The Arizona Immigration Debacle

I'd like to discuss the goings-on regarding the Arizona Immigration law. One thing I cannot stress enough, and will probably mention with every post, is that I do not represent anybody's viewpoints but my own, and I do not speak for the Tea Party: as I mentioned with my initial post, nobody represents the Tea Party.

I have to admit that part of me is completely baffled by the administration's unwillingness to secure our nation's borders. I also must admit how appalled I was that many people around my age seem to think that the idea of national sovereignty is ridiculous and is a relic of the past. They equate sovereignty with nativism.

I understand why somebody would claim SB2010 is "racist," or that it "profiles" Hispanics. However, the law's most vocal opponents, i.e. Janet Napolitano, Eric Holder, Mexican President Calderon, have all admitted that they have not even read the bill. Aren't they (with the exception of Calderon) on OUR payroll? To steadfastly dismiss our concern - the concern held by ~ 70% of us with regards to the desire of securing our boder - as some arbitrary desire is both arrogant and alarming. The American government is elected by, and paid by, the American taxpayer. Illegal immigrants are not taxpayers. They are taxmoochers. Eric Holder works for us, not for them. I don't care what race illegal immigrants are, the bottom line is that just because we may hurt a few people's feelings, or a few people may perceive their "human rights" being infringed upon, is a worthwhile price to pay to secure our borders. Do you think the thousands of victims of crime wrought by the hands of illegal immigrants had as much a say in their civil rights being violated?

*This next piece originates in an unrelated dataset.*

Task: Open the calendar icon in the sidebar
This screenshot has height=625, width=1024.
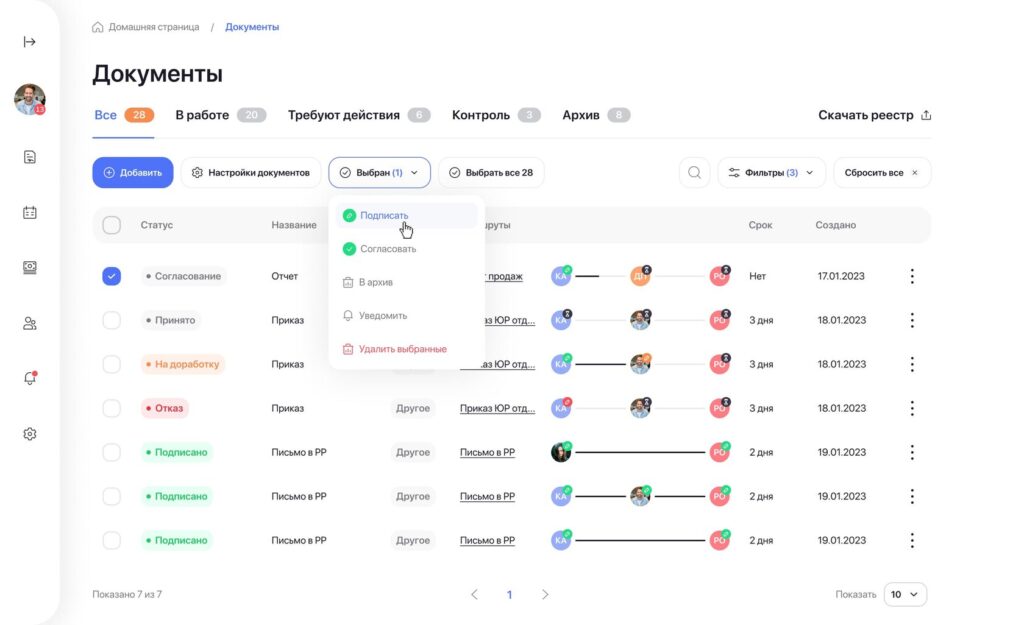Action: point(30,212)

Before these people make kneejerk judgments of the Arizona law, try reading it first. Read the part where it expressly prohibits racial profiling. I keep hearing these stories by Hispanics responding to the Arizona law with anecdotes of "now I can't even walk down the streets in Arizona without being arrested," or "I'm afraid to drive to the post office because they'll arrest me." Arizona police officers are not driving around, arresting every Mexican in the state. However, if they pull over a Hispanic in an unmarked car going 80 mph down a highway which runs through a known smuggling region, and upon being pulled over, doesn't speak English and has no driver's license, and has 10 passengers, none of whom speak English or have driver's licenses, I think that is more than enough probably cause/reasonable doubt.

I just want to leave the open borders crowd with one question. How do you think we solve this? Do you think that because it's been going on for so long and the issue has gotten so large, that we just ignore it now because it would hurt too many peoples' feelings to enforce immigration laws now? What about Kennedy's 1986 promise that after Amnesty 86, it would "never be considered again," and that the borders would henceforth be secure? You think just because we procrastinated 20 years, we lose the right to enforce it now? The drain - economic and on American quality of life - posed by illegal immigration is too great to be ignored any longer. Mexicans don't even extend the same rights to illegal immigrants coming through their Southern border as we do to them. What a double standard. Do as we say, not as we do. It's the liberal MO.